--- START OF Input data ---

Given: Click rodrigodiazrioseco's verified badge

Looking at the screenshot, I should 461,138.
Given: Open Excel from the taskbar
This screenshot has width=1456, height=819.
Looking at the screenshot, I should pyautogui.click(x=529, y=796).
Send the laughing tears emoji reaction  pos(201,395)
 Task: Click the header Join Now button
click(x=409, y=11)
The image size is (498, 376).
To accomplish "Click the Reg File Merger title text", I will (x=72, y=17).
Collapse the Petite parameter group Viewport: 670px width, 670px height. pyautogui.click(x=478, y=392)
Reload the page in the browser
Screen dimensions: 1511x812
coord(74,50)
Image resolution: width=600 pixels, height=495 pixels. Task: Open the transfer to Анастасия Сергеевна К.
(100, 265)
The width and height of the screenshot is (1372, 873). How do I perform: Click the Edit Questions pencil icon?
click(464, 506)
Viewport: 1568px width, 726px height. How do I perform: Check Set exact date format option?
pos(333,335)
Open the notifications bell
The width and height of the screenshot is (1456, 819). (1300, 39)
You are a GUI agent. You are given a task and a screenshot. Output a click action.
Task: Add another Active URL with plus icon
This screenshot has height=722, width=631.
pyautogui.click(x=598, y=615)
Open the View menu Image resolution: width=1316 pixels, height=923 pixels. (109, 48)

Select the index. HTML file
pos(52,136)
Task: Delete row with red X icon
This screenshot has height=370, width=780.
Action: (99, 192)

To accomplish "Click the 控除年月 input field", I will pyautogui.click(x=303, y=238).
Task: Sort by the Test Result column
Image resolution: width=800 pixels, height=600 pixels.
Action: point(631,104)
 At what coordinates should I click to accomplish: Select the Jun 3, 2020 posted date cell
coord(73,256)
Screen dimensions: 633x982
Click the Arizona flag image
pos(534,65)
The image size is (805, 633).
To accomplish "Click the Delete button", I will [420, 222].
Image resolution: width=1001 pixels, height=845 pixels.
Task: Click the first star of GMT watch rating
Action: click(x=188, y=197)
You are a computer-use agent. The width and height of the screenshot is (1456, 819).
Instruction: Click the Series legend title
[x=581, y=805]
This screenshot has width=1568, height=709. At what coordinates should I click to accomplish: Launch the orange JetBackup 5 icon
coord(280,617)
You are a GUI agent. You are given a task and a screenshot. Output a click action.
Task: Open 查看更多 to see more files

--- END OF Input data ---

--- What the task asks ---
Can you turn the items starting at the line that contains "Task: Delete row with red X icon" and ending at the line that contains "will pyautogui.click(x=303, y=238)." into a two-column CSV with the headers instruction and response? Give one row per item, with each value in a single quoted field and line breaks replaced by spaces.

--- The answer ---
instruction,response
"Task: Delete row with red X icon This screenshot has height=370, width=780.","Action: (99, 192)"
"To accomplish ""Click the 控除年月 input field"",","I will pyautogui.click(x=303, y=238)."